Voilà 9 ans maintenant que les OSC africaines disposent d’un outil, développé par l’USAID, les permettant de s’auto-évaluer. C’est dans cette optique que l’ONG Brainforest en partenariat avec le Management systems international (MSI), a présenté le 04 mai dernier, un rapport dénommé «Indice de Développement des OSC, pour l’Afrique subsaharienne», comptant pour l’année 2016.

C’est en effet un rapport de 345 pages couvrant près de 31 pays africains au Sud Sahara, que Ida Bratilova Oye Obame, a présenté sous le regard bienveillant de Marc Ona Essangui. Toutefois, pour l’élaboration de cet outil de perception de la bonne santé des OSC, 7 critères fondamentaux ont été pris en compte notamment, l’environnement juridique, la capacité organisationnelle, la viabilité financière, les actions de plaidoyer, la fourniture de services, les infrastructures et l’image publique.

Cette analyse se donne également pour objectif, de suivre et de comparer les progrès des OSC, de renforcer les capacités des entités locales à entreprendre une auto-évaluation et analyse, et de faire comprendre le secteur des OSC aux donateurs, aux gouvernements et aux ONG Internationales.

Pour le secrétaire exécutif de Brainforest, il s’agit là d’un «exercice annuel, qui consiste à cerner les points forts et les points faibles dans la mise en place, et le fonctionnement, d’une OSC». Mieux que ça, ce rapport est une sorte d’«audit des OSC», a-t-il indiqué.

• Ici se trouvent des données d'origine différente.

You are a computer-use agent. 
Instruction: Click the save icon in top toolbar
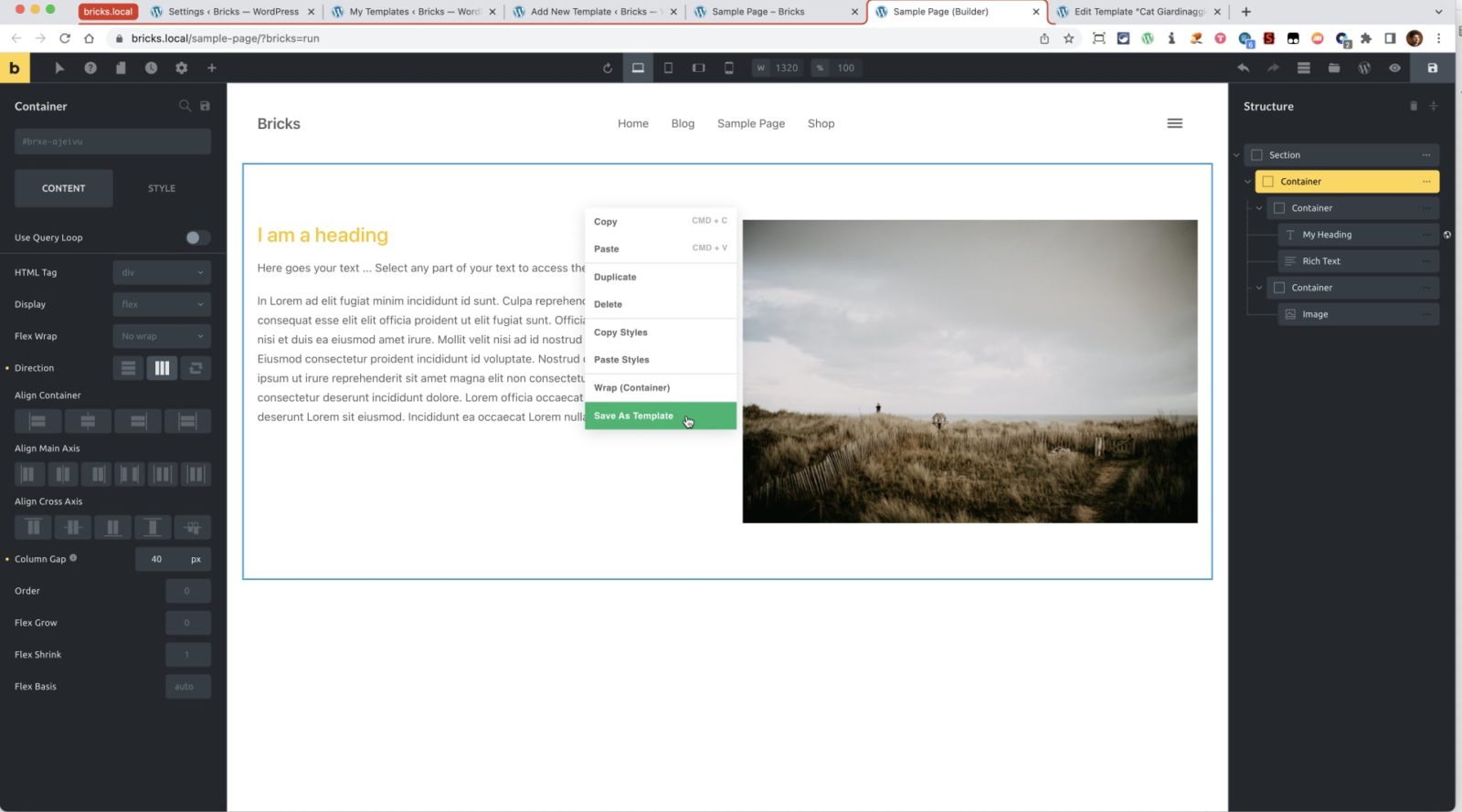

Pour le cas du Gabon, la situation de l’Indice de développement des OSC n’a guère changé depuis 2009. Pour preuve, le rapport de 2016, a attribué la note de 5.4 au Gabon. Cette évaluation, particulièrement accablante, se justifie entre autres, par l’attaque meurtrière au QG de l’opposition, l’arrestation d’un millier de gabonais et quelques leaders de l’opposition et des actes pyromanes perpétrés contre l’Assemblée nationale et la télévision RTN et bien d’autres organes de presse. Des faits qui prouve à suffisance que la viabilité des organisations des sociétés civiles au Gabon reste fortement entravée.

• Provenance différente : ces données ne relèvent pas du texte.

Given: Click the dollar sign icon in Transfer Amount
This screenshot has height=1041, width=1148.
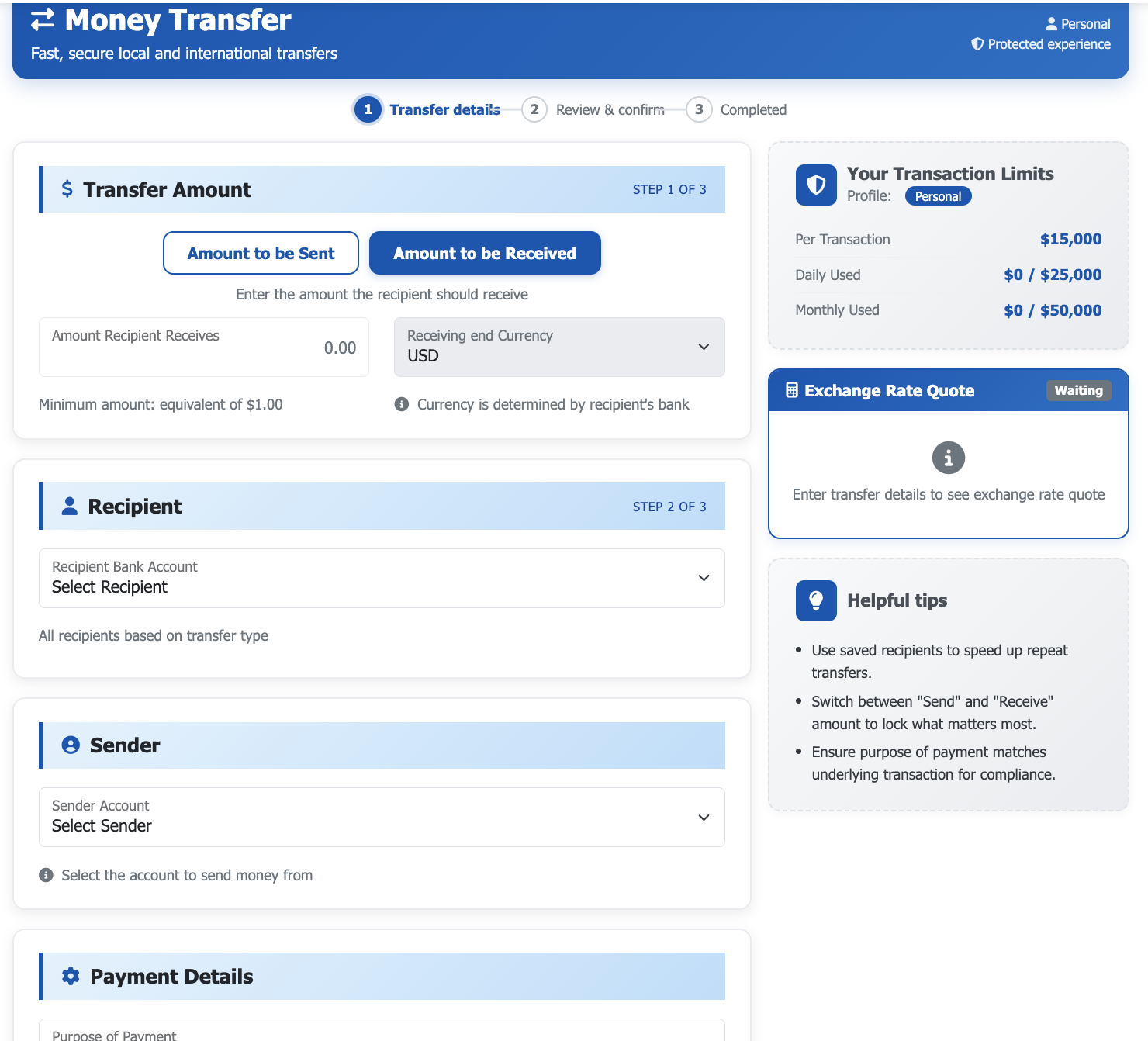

«Les experts ont estimé que notre environnement juridique pouvait être situé à 6.2. Ce qui veut dire que l’environnement dans lequel les ONG évoluent est totalement hostile, malgré le fait que la constitution gabonaise garantie les libertés syndicales et d’associations», a déploré Ida Bratilova.

Ce rapport selon elle renseigne énormément sur les difficultés que connaissent les OSC gabonaises. «Il y’a quand même des efforts à faire au niveau du secteur pour qu’on nous prenne au sérieux, se prendre au sérieux c’est faire le travail pour lequel nous nous engageons. Ce qui n’est pas toujours le cas. Les OSC doivent nécessairement faire une auto-évaluation interne», a-t-elle martelé.

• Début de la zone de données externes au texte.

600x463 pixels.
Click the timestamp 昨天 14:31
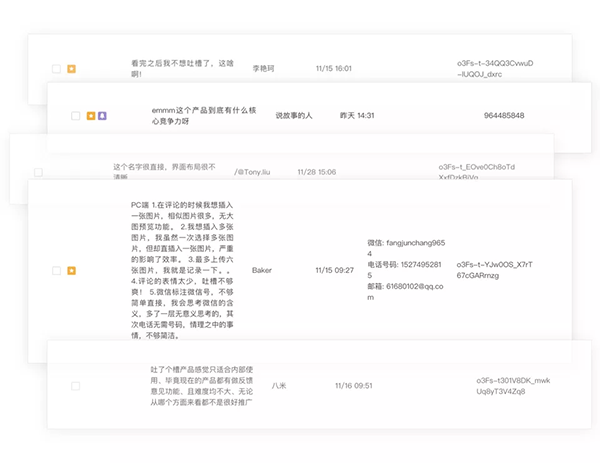point(357,116)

En pleine rédaction du prochain rapport comptant pour l’année 2017, l’ONG Brainforest, entend bien vulgariser celui de l’année 2016. Tout en espérant que cet excellent plaidoyer permettra, cette fois-ci, d’améliorer la prise en compte du travail des OSC et l’atmosphère dans lequel il évolue, surtout dans les pays à forte résonance autocratiques. Car il faut le préciser, la société civile est une des composantes de la société et contribue dans le développement du pays et est reconnue comme le principal outil permettant aux citoyens de participer à la vie démocratique et socio-économique du pays.